A healthcare worker with a syringe

A healthcare worker draws up a syringe with Pfizer-BioNtech's vaccine at a vaccination center in Rhineland-Palatinate, Germany. (Photo: Frank Rumpenhorst/picture alliance via Getty Images)

WHO Chief Urges Pandemic Treaty to Avoid Another 'Crisis of Sharing and Solidarity'

"It will all happen again unless you, the nations of the world, can come together to say with one voice: never again."

As the World Health Organization warned of a "very high" global risk posed by the Omicron variant of Covid-19, representatives from the body's 194 member states gathered in Geneva to forge a treaty aimed at preparing the world for the next pandemic--with public health officials warning that the emergence of Omicron should push governments to embrace global solidarity to avoid another disastrous public health crisis.

"Vaccine equity is not charity; it's in every country's best interests. No country can vaccinate its way out of the Covid-19 pandemic alone."

The meeting of the World Health Assembly (WHA)--the WHO's decision-making body--will be held from Monday to Wednesday and follows a draft resolution negotiated on Sunday by member nations, detailing how the world will prevent, prepare for, and respond to pandemics. Countries aim to formalize the resolution in Geneva.

Dr. Tedros Adhanom Ghebreyesus, director-general of the WHO, told leaders that the news of Omicron--the highly mutated variant that's been detected in countries including Portugal and Scotland--"underlines just how perilous and precarious our situation is" as vaccine doses remain out of reach to billions of people in the Global South.

"Omicron demonstrates just why the world needs a new accord on pandemics," Tedros said. "We shouldn't need another wake-up call. We should all be wide awake to the threat of this virus. But Omicron's very emergence is another reminder that although many of us might think we're done with Covid-19, it's not done with us."

"It will all happen again unless you, the nations of the world, can come together to say with one voice: never again," he continued.

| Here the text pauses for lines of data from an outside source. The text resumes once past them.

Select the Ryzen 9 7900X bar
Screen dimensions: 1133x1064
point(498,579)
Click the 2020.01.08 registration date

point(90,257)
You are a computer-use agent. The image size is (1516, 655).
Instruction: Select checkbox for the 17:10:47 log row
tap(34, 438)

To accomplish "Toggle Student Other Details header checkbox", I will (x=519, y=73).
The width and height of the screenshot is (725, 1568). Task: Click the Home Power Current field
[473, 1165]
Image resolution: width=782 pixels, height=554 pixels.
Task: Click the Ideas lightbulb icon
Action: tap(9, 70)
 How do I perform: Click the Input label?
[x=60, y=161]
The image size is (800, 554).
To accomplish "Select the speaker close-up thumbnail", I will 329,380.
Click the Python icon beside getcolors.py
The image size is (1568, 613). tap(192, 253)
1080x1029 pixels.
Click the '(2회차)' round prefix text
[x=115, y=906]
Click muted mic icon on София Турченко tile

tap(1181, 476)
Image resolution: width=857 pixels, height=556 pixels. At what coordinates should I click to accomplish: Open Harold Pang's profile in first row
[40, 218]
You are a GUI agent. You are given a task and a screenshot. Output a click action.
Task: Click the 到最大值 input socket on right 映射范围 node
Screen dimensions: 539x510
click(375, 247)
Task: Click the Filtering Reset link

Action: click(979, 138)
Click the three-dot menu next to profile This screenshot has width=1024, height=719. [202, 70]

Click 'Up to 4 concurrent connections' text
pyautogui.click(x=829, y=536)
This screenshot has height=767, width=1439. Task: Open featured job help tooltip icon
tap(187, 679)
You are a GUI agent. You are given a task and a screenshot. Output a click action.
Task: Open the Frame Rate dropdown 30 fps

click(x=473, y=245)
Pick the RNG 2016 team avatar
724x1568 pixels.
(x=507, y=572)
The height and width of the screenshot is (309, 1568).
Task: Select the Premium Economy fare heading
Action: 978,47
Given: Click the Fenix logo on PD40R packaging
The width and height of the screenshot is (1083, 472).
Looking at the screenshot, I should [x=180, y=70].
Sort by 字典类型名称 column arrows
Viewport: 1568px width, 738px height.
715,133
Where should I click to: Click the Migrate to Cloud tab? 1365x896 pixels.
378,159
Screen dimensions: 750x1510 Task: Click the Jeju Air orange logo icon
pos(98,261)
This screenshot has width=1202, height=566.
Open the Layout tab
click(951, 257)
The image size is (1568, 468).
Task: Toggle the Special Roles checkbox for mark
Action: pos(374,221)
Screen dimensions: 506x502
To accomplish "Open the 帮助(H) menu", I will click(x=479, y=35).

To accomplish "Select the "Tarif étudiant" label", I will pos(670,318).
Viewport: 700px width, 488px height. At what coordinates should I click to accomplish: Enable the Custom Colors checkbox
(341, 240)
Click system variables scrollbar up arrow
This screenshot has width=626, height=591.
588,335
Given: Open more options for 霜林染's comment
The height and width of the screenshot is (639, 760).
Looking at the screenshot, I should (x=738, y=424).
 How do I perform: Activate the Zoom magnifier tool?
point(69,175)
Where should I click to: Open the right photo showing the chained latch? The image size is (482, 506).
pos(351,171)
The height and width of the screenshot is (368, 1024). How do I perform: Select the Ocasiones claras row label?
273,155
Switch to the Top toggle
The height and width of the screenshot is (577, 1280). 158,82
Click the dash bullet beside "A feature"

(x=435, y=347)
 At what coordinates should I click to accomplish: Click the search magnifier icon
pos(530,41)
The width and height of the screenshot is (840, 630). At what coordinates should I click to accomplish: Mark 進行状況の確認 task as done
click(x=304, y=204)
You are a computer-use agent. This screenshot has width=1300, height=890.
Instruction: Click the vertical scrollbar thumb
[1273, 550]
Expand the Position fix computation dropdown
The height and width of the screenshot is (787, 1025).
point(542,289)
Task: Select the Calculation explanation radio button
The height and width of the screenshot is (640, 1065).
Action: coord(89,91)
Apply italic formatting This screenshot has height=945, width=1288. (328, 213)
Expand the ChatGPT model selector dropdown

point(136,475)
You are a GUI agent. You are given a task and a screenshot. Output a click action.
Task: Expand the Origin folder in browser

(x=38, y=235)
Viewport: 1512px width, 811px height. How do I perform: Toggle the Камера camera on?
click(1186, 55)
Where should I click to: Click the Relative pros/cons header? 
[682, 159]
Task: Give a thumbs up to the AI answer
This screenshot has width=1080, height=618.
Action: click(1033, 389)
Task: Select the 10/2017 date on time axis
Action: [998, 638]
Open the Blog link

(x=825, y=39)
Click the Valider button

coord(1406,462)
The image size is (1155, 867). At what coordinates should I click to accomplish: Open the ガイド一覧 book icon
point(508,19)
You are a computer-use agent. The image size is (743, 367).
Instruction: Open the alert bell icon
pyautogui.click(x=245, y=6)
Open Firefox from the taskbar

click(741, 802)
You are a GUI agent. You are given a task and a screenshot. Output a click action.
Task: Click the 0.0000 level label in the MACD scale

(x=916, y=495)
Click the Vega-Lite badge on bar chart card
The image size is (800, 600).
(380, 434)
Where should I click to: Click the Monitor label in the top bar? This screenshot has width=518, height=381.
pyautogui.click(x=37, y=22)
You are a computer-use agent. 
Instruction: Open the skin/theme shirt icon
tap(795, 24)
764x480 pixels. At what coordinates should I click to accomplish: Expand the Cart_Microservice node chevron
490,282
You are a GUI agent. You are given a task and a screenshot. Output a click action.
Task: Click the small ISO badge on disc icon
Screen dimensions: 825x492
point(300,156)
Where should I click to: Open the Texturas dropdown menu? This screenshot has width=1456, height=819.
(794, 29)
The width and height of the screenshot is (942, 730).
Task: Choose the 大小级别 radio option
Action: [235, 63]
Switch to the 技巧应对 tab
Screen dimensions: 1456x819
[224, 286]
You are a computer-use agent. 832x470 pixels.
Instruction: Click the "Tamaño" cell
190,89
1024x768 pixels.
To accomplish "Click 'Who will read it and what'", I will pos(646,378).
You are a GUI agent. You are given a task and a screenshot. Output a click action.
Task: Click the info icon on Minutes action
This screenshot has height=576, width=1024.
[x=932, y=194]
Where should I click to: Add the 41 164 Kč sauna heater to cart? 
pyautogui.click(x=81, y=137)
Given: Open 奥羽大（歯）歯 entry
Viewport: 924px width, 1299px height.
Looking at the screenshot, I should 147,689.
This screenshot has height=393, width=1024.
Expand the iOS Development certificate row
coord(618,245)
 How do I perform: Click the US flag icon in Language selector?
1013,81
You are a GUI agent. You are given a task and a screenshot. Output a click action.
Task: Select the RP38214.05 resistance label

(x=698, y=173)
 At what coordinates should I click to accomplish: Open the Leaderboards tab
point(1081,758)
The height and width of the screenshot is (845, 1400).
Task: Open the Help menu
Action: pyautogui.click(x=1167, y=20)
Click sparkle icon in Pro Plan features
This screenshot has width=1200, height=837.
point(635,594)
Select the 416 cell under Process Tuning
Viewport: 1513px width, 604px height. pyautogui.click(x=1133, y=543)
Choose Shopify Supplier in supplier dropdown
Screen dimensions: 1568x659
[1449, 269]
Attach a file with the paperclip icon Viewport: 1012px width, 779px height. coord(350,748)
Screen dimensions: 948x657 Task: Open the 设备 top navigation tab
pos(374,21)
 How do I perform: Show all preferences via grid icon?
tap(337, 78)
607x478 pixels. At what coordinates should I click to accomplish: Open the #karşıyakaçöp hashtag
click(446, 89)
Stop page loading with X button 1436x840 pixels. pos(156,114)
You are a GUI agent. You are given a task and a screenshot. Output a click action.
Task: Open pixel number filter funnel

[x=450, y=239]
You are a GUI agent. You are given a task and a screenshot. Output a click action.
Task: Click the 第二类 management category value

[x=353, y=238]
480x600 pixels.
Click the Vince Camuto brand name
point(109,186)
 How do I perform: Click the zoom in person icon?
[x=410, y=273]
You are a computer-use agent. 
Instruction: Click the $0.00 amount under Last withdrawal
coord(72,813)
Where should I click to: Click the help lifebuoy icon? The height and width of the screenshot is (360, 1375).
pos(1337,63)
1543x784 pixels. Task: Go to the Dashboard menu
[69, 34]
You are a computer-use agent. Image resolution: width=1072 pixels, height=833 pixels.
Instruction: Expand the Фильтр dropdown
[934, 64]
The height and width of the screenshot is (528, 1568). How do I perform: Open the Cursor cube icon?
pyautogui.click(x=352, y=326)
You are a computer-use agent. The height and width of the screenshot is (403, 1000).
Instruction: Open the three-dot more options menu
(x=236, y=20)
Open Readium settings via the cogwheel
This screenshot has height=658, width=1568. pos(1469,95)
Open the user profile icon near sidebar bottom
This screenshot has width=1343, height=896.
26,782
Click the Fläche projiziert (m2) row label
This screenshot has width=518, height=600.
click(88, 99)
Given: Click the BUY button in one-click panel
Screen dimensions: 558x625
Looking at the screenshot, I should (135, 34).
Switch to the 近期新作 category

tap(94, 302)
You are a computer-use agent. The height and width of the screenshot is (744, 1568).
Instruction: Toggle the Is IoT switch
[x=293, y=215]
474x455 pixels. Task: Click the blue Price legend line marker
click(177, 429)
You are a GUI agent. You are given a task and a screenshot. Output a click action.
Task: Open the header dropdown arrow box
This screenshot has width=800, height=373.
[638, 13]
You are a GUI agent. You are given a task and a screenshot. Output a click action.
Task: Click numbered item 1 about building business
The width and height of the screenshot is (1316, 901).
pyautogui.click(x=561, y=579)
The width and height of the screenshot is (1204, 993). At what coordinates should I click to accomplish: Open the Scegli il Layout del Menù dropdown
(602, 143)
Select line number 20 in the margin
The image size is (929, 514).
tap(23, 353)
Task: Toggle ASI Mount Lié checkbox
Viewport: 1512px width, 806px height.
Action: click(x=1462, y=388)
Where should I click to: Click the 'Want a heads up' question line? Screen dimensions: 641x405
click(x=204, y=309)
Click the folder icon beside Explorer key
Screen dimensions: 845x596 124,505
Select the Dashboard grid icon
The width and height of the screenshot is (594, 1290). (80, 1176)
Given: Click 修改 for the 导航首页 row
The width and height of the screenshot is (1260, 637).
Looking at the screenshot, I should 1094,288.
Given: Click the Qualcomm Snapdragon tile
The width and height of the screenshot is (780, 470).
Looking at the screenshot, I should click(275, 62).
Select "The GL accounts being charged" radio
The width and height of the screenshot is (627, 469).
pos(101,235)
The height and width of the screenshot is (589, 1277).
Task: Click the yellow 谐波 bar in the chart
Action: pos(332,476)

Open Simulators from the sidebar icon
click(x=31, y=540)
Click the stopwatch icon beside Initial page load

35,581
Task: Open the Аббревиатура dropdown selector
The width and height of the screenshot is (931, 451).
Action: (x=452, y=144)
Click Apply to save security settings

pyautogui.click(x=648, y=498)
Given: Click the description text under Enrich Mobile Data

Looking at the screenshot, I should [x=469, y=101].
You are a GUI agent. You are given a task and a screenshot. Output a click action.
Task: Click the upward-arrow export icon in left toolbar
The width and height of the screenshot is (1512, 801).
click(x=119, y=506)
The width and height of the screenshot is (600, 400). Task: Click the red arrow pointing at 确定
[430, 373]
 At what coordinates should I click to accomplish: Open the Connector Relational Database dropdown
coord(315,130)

Under the treaty, member nations would be called on to share data, including genome sequencing, regarding emerging viruses, as well as vaccines and treatments like those developed by Moderna and Pfizer--the vast majority of which have gone to wealthy countries.

"At its heart, the Covid-19 pandemic is a crisis of solidarity and sharing," said Tedros.

The treaty, which would enter into force in 2024, should "provide the overarching framework to foster greater international cooperation and provide a platform for strengthening global health security in four areas," said Tedros, including:

  • Better governance, "to provide high-level political leadership for rapid and coordinated action";
  • Better financing "that is truly additional, predictable, equitable, and aligned with national, regional, and global priorities," such as "a financial intermediary fund established at the World Bank, financed by countries and regional organizations on a burden-sharing basis, and supported by a secretariat based at WHO";
  • "Better systems and tools to predict, prevent, detect, and respond rapidly to outbreaks with epidemic and pandemic potential," like the WHO Hub for Pandemic and Epidemic Intelligence in Berlin and the WHO BioHub System; and
  • "A strengthened, empowered, and sustainably financed WHO at the center of the global health architecture."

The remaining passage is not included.